The great danger in this process is that the Obama Administration checks off a campaign promise then goes on with business as usual. This summit can’t merely be a gimmick where the President lectures Republicans and Republicans lecture the President, then the President forges forward with the same Obamacare bill that has been rejected by the American people. This summit should be where the President starts the process over and engages in real negotiations with a broad audience.

The CBC and the DCOSP

Author: Joe Brichacek
12.03.09

The Congressional Black Caucus (CBC) is fed up with President Barack Obama and his administration. The 43-member caucus, led by Representative Maxine Waters (D-Ca), says that Barack Obama is not listening to the needs of African Americans on the important issues of the day. The nation’s first African American president, a candidate who carried 95 percent of the African American vote (versus 4% for his opponent) in the 2008 presidential election, is alienating the African American lawmakers on Capitol Hill, and the lawmakers are threatening to do the unthinkable, vote with the Republicans (GOP).

Politico writes:

Rep. Waters suggested the CBC’s 43 members could vote with the GOP to scuttle a variety of Democratic bills if Obama and White House Chief of Staff Rahm Emanuel don’t address what she thinks is a lack of understanding of the CBC’s wide-ranging goals.

If the CBC is serious in their threat to side with Republicans, they should start with the one program that has proven to help African American students in the nation’s capitol: the D.C. Opportunity Scholarship Program.

The Democrats in Congress, including all 43 members of the CBC, voted last February to phase out a program that gives low-income D.C. families a $7,500 voucher to remove their children from often dangerous and failing D.C. Public Schools and allow them to choose a safe and effective education for their children. Most of the current recipients are African American.
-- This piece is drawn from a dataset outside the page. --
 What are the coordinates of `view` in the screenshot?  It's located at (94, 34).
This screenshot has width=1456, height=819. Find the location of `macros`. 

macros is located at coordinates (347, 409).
This program has been a terrific success and has given parents across the nation’s capital real hope that their children will have a positive future, as one DCOSP parent Carmen Holassie proclaims in The Heritage Foundation’s new documentary Let Me Rise: The Struggle to Save School Choice in the Nation’s Capital:

“I can see my daughter five or ten years from now not living on the poverty level that I’ve been through.”

She goes on to talk about her son, Ronald:

“Without that Washington Scholarship, my son Ronald wouldn’t be the way he is today. Now I can go to bed and sleep and say ‘Thank you, Jesus’ my son has a future, a positive one.”

This is a win-win for the CBC. They would be investing in the future of African American children, and providing parents, like Carmen Holassie a real hope that their children have an opportunity to succeed in America. The CBC would also be joining a growing movement of African American Democrat lawmakers at the state level who are proposing school choice legislation in their states.

The CBC knows that allowing parents to choose a save and effective school for their children is important, which is why 38% of CBC members have at one time sent their own kids to a private school, compared to only 8% of the African American population across America who do so. Joining with school choice supporters across the aisle to reauthorize the D.C. Opportunity Scholarship Program wouldn’t just send a message to President Obama and his Administration, but also to the entire country that when it comes to education reform in America, the CBC is standing with the kids, and not special interests.